The big-name high street department store has said that the likely reason for the depressing impact so far is that England's first game of the tournament had fallen on a Saturday afternoon – a traditional prime shopping time.

Howard Archer, the regional managing director for economic analysts, Global Insight, has said that although economic retail sales figures for June were down, this was more than offset by the boost pre-World Cup sales had given to the economy.

However, he also noted that shopping figures may remain low if England progress further in the tournament.

"A large number of people are likely to spend more of their leisure time at home through June and early July to watch the World Cup, with some of this being at the expense of time that they would otherwise be looking round the shops.

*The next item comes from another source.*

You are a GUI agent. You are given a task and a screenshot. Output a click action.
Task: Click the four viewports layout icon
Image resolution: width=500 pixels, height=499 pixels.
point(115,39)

"In addition, the vast majority of people buying flat-screen TV's and items such as England t-shirts and flags for the World Cup have probably now made their purchases," Mr Archer noted.

"On the positive side, a good run by England would be liable to provide an extended significant boost to alcohol sales," he continued, "and the World Cup in general is likely to boost sales of home delivery pizzas, curries and Chinese meals, as well as takeaway meals and snacks."

Popular belief before the tournament was that the World Cup would unequivocally boost the general economy of the UK by prompting unusually high retail figures, however, as Global Insight have pointed out, it has also been a source for negative trends as well.